> Required work
Each line in the entries that has the word "agent" has to be copied.

(Dataset entries)
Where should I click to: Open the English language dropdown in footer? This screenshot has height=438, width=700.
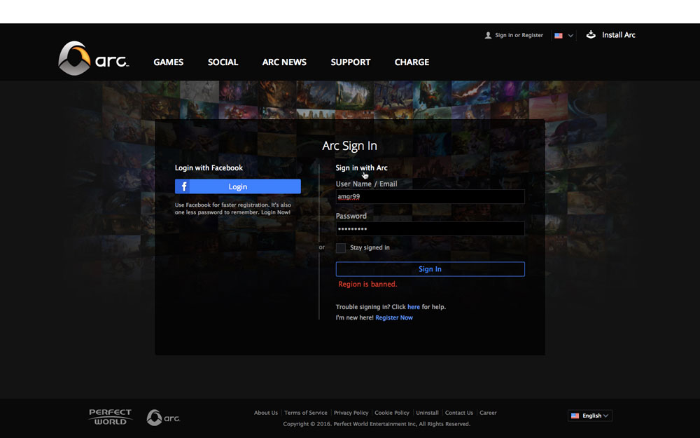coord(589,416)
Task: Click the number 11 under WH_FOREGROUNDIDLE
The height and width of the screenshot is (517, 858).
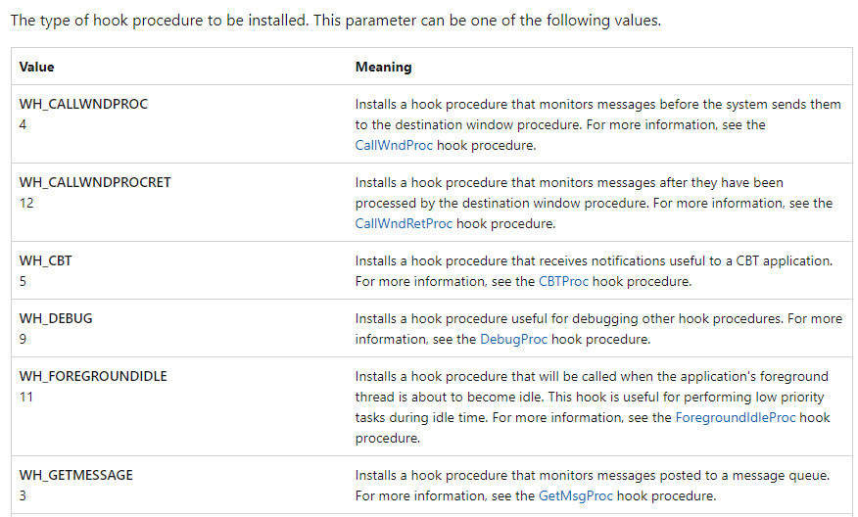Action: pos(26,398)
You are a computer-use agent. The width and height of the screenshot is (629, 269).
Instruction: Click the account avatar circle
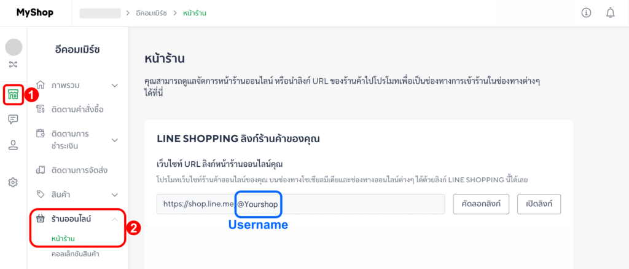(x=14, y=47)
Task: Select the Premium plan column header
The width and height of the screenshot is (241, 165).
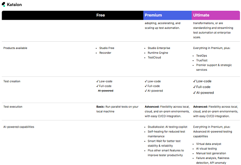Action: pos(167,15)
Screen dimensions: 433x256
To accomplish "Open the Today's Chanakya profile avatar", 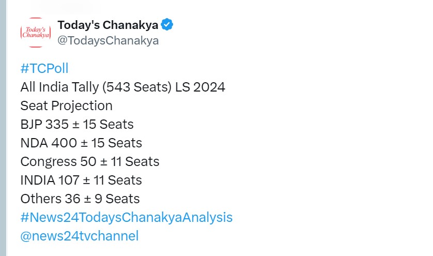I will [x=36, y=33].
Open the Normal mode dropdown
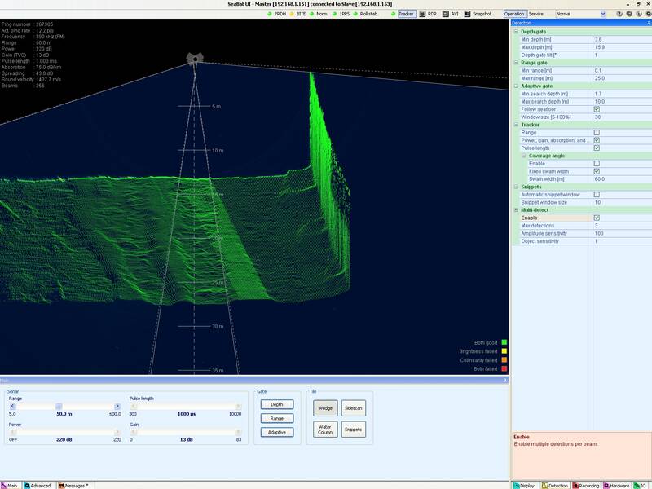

--

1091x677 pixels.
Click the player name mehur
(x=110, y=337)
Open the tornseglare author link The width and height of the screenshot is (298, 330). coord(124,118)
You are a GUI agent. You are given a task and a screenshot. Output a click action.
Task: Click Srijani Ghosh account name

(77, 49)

> Answer to this exercise
You are a computer-use agent. The width and height of the screenshot is (629, 269).
You are a GUI agent. You are given a task and a screenshot. Output a click action.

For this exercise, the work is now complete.